[Dataset records]

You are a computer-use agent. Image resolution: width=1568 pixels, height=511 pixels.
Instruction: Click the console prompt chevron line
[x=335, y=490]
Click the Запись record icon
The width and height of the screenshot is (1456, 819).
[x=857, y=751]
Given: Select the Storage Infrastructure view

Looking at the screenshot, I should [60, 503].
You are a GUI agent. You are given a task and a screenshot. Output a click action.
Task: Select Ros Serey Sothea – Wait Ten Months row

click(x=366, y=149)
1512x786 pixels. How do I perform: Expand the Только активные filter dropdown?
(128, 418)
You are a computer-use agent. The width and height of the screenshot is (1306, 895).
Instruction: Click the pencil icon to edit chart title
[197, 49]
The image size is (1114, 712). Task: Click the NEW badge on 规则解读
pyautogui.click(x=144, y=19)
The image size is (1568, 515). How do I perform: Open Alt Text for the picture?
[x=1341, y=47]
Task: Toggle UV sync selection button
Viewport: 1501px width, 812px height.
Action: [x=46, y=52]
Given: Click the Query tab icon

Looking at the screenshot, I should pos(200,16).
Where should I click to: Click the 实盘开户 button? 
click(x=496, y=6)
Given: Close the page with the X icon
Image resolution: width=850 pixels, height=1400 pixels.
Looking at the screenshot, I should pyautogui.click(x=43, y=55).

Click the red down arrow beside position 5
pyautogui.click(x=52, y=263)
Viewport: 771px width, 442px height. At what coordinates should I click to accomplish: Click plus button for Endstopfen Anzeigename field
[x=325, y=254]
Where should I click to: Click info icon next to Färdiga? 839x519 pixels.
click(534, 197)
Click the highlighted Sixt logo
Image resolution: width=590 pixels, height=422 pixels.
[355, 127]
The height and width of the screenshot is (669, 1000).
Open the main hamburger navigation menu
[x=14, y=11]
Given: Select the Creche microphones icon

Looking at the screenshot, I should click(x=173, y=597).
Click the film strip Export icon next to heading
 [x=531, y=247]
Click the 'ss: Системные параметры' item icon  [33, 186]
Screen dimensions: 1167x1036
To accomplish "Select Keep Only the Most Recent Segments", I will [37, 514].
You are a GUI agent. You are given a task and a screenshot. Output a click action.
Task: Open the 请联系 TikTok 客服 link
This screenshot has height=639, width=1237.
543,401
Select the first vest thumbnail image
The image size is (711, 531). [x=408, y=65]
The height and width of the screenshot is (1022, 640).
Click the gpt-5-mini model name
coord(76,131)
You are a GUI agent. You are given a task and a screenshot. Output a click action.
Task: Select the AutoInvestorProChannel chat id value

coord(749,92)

- WORK ORDER
From the lines above, copy those that contain the word "computer".

- TASK RESPONSE
You are a computer-use agent. Image resolution: width=1568 pixels, height=511 pixels.
You are a computer-use agent. The width and height of the screenshot is (1306, 895).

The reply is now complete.